We are afraid. When we see the email heading, the name of someone we have loved, we are afraid to open the link. We hope, in fact, that it is a scam, a mean trick that will destroy our hard drive, blow up our own email accounts, even dissolve the just-finished book. In that moment it is a bargain we would make.
We are afraid that he might be gone already, or that he may be going soon, when we didn’t even know anything was wrong. We are afraid that we did not tell him how much we thought of him, sorry that we didn’t stay in touch better, sad that we were so constrained by the complicated connections and disconnections between us. We are afraid that we have acted too much out of fear and not enough out of love.

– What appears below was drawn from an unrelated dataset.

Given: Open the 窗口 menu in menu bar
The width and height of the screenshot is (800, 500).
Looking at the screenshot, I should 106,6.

Their daughter and our son were married just before 9/11. My husband and I, and our new daughter-in-law’s parents, then became machatunim, a Hebrew/Yiddish word for that describes this unique relationship. There is no English equivalent.

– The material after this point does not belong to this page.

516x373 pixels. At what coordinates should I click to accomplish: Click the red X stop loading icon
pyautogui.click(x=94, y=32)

When our children divorced after two sons, many tears and not quite a decade, it was a time of suffering for all of us.
We are afraid to ask if we are still machatunim.
We are afraid to hope, when we learn it is not a death sentence, not necessarily, not yet. Maybe he can beat it, maybe he will. He is researching the disease, they are going to Sloan-Kettering, he will have the treatments, he feels a bit better now. It is very survivable. We are afraid to think about the fact that when he does have the treatments he will not feel better. We are sorry to think of his pain, and now we think of her fear. We wish there were a way to reach out to her, too, across the complicated history of the last decade.
We are afraid it might not be possible. It was our son who left their daughter, and for a long time we were afraid that they hated the young man we love so. We are afraid that there may have been too much damage to repair.
We are afraid that the grandsons we share may lose their other grandfather, their younger grandfather. We are afraid that they will not have the chance to follow him again to the woods, once more to the lake, help paddle the canoe, climb another Adirondack peak. They are not grown, they are not done with him. Not done helping him with his bees, not done with the Cub Scouts and the Eagle Scouts and the annual cardboard boat race.
We are afraid when we realize that we ourselves are not done with him. We are afraid that we took for granted his good humor, his resilience, his willingness to forgive. Once his daughter and the boys were settled again, once the years did their healing work, he didn’t hold it against us. He was glad to be friends whenever we had a chance to meet, and we were grateful each time.
We are afraid that we may be letting go of him too soon, afraid that if we do not ignore the worst possibility, ward it off with enough determination, we might somehow invite it.
We are afraid that we did not deserve him. We are afraid that if we do not lose him now after all that we will go back to other things. We are afraid that we will again forget to think of him, that we may forget the gratitude that our fear brings now.